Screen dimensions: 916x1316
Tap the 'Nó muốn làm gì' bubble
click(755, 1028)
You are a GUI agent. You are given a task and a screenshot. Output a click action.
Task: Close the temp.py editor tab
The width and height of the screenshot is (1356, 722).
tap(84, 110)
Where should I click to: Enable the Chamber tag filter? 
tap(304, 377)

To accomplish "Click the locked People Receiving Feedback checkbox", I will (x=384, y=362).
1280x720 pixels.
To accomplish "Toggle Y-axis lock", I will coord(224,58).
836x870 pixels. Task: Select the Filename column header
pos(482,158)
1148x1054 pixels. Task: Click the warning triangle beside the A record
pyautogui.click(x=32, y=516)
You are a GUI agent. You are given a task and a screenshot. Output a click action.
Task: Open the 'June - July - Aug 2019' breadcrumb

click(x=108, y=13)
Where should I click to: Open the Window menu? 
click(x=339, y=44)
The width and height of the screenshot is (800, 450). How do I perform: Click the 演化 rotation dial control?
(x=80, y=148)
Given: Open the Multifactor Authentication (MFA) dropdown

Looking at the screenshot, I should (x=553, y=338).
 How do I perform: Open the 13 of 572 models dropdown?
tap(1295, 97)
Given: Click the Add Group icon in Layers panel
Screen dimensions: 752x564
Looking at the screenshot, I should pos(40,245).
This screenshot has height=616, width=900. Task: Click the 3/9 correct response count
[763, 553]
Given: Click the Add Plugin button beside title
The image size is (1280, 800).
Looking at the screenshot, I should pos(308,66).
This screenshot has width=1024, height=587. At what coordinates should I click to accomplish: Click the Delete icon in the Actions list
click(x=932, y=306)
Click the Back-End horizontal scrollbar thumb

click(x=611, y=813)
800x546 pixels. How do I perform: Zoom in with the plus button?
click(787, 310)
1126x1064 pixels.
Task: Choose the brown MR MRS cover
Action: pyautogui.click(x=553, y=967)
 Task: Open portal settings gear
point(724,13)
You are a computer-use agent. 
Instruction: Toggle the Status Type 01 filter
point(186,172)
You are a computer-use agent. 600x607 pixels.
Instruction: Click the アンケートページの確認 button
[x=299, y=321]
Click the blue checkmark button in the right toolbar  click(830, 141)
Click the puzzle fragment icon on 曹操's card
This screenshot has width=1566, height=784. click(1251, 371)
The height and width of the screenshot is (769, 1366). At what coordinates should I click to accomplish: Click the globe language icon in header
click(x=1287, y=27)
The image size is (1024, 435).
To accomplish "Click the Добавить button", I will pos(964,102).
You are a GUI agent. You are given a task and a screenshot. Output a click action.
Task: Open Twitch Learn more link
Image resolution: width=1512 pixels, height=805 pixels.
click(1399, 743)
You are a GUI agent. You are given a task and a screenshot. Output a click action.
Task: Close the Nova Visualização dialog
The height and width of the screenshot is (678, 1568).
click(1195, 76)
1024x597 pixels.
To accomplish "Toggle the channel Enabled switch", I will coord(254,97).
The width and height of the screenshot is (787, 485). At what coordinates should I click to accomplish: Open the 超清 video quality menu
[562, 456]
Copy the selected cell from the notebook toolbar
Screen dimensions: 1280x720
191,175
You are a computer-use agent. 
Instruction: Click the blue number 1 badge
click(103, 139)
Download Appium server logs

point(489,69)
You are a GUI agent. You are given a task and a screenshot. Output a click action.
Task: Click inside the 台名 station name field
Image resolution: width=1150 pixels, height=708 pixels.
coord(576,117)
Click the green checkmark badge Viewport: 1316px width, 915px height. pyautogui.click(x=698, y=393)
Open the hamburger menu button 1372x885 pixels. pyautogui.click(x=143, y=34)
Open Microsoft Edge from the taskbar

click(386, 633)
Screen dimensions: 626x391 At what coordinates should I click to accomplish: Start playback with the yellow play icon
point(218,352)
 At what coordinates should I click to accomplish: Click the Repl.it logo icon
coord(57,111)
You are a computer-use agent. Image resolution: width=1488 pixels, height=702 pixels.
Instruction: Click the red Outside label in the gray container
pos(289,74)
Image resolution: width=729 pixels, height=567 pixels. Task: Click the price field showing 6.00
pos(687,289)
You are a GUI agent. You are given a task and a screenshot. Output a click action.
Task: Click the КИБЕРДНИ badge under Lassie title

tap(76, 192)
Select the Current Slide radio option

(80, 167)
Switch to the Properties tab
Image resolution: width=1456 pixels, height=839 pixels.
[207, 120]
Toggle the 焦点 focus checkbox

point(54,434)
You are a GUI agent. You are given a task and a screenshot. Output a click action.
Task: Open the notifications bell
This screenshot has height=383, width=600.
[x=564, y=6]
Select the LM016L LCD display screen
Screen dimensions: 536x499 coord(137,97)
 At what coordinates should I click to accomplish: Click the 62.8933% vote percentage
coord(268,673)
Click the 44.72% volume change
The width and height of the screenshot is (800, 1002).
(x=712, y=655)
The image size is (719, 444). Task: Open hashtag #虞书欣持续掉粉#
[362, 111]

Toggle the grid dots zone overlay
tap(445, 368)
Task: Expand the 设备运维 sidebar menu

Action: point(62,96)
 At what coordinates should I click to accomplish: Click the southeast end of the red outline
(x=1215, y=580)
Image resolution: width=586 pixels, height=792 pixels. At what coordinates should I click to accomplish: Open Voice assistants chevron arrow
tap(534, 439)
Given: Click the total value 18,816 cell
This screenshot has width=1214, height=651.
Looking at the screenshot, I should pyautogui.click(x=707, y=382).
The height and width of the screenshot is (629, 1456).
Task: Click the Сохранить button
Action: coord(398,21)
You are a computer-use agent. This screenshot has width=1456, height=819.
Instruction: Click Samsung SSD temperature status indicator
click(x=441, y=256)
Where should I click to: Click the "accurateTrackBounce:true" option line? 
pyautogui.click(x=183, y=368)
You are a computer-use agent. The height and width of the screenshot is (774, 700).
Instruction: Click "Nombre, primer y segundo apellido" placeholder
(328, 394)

※ ※ ※

__What you need to do__.
Can you transcribe every row above, keeping each one identical to the original?

__Worked answer__.
Screen dimensions: 916x1316
Tap the 'Nó muốn làm gì' bubble
click(755, 1028)
You are a GUI agent. You are given a task and a screenshot. Output a click action.
Task: Close the temp.py editor tab
The width and height of the screenshot is (1356, 722).
tap(84, 110)
Where should I click to: Enable the Chamber tag filter? 
tap(304, 377)

To accomplish "Click the locked People Receiving Feedback checkbox", I will (x=384, y=362).
1280x720 pixels.
To accomplish "Toggle Y-axis lock", I will coord(224,58).
836x870 pixels. Task: Select the Filename column header
pos(482,158)
1148x1054 pixels. Task: Click the warning triangle beside the A record
pyautogui.click(x=32, y=516)
You are a GUI agent. You are given a task and a screenshot. Output a click action.
Task: Open the 'June - July - Aug 2019' breadcrumb

click(x=108, y=13)
Where should I click to: Open the Window menu? 
click(x=339, y=44)
The width and height of the screenshot is (800, 450). How do I perform: Click the 演化 rotation dial control?
(x=80, y=148)
Given: Open the Multifactor Authentication (MFA) dropdown

Looking at the screenshot, I should (x=553, y=338).
 How do I perform: Open the 13 of 572 models dropdown?
tap(1295, 97)
Given: Click the Add Group icon in Layers panel
Screen dimensions: 752x564
Looking at the screenshot, I should pos(40,245).
This screenshot has height=616, width=900. Task: Click the 3/9 correct response count
[763, 553]
Given: Click the Add Plugin button beside title
The image size is (1280, 800).
Looking at the screenshot, I should pos(308,66).
This screenshot has width=1024, height=587. At what coordinates should I click to accomplish: Click the Delete icon in the Actions list
click(x=932, y=306)
Click the Back-End horizontal scrollbar thumb

click(x=611, y=813)
800x546 pixels. How do I perform: Zoom in with the plus button?
click(787, 310)
1126x1064 pixels.
Task: Choose the brown MR MRS cover
Action: pyautogui.click(x=553, y=967)
 Task: Open portal settings gear
point(724,13)
You are a computer-use agent. 
Instruction: Toggle the Status Type 01 filter
point(186,172)
You are a computer-use agent. 600x607 pixels.
Instruction: Click the アンケートページの確認 button
[x=299, y=321]
Click the blue checkmark button in the right toolbar  click(830, 141)
Click the puzzle fragment icon on 曹操's card
This screenshot has width=1566, height=784. click(1251, 371)
The height and width of the screenshot is (769, 1366). At what coordinates should I click to accomplish: Click the globe language icon in header
click(x=1287, y=27)
The image size is (1024, 435).
To accomplish "Click the Добавить button", I will pos(964,102).
You are a GUI agent. You are given a task and a screenshot. Output a click action.
Task: Open Twitch Learn more link
Image resolution: width=1512 pixels, height=805 pixels.
click(1399, 743)
You are a GUI agent. You are given a task and a screenshot. Output a click action.
Task: Close the Nova Visualização dialog
The height and width of the screenshot is (678, 1568).
click(1195, 76)
1024x597 pixels.
To accomplish "Toggle the channel Enabled switch", I will coord(254,97).
The width and height of the screenshot is (787, 485). At what coordinates should I click to accomplish: Open the 超清 video quality menu
[562, 456]
Copy the selected cell from the notebook toolbar
Screen dimensions: 1280x720
191,175
You are a computer-use agent. 
Instruction: Click the blue number 1 badge
click(103, 139)
Download Appium server logs

point(489,69)
You are a GUI agent. You are given a task and a screenshot. Output a click action.
Task: Click inside the 台名 station name field
Image resolution: width=1150 pixels, height=708 pixels.
coord(576,117)
Click the green checkmark badge Viewport: 1316px width, 915px height. pyautogui.click(x=698, y=393)
Open the hamburger menu button 1372x885 pixels. pyautogui.click(x=143, y=34)
Open Microsoft Edge from the taskbar

click(386, 633)
Screen dimensions: 626x391 At what coordinates should I click to accomplish: Start playback with the yellow play icon
point(218,352)
 At what coordinates should I click to accomplish: Click the Repl.it logo icon
coord(57,111)
You are a computer-use agent. Image resolution: width=1488 pixels, height=702 pixels.
Instruction: Click the red Outside label in the gray container
pos(289,74)
Image resolution: width=729 pixels, height=567 pixels. Task: Click the price field showing 6.00
pos(687,289)
You are a GUI agent. You are given a task and a screenshot. Output a click action.
Task: Click the КИБЕРДНИ badge under Lassie title

tap(76, 192)
Select the Current Slide radio option

(80, 167)
Switch to the Properties tab
Image resolution: width=1456 pixels, height=839 pixels.
[207, 120]
Toggle the 焦点 focus checkbox

point(54,434)
You are a GUI agent. You are given a task and a screenshot. Output a click action.
Task: Open the notifications bell
This screenshot has height=383, width=600.
[x=564, y=6]
Select the LM016L LCD display screen
Screen dimensions: 536x499 coord(137,97)
 At what coordinates should I click to accomplish: Click the 62.8933% vote percentage
coord(268,673)
Click the 44.72% volume change
The width and height of the screenshot is (800, 1002).
(x=712, y=655)
The image size is (719, 444). Task: Open hashtag #虞书欣持续掉粉#
[362, 111]

Toggle the grid dots zone overlay
tap(445, 368)
Task: Expand the 设备运维 sidebar menu

Action: point(62,96)
 At what coordinates should I click to accomplish: Click the southeast end of the red outline
(x=1215, y=580)
Image resolution: width=586 pixels, height=792 pixels. At what coordinates should I click to accomplish: Open Voice assistants chevron arrow
tap(534, 439)
Given: Click the total value 18,816 cell
This screenshot has width=1214, height=651.
Looking at the screenshot, I should pyautogui.click(x=707, y=382).
The height and width of the screenshot is (629, 1456).
Task: Click the Сохранить button
Action: coord(398,21)
You are a computer-use agent. This screenshot has width=1456, height=819.
Instruction: Click Samsung SSD temperature status indicator
click(x=441, y=256)
Where should I click to: Click the "accurateTrackBounce:true" option line? 
pyautogui.click(x=183, y=368)
You are a computer-use agent. The height and width of the screenshot is (774, 700).
Instruction: Click "Nombre, primer y segundo apellido" placeholder
(328, 394)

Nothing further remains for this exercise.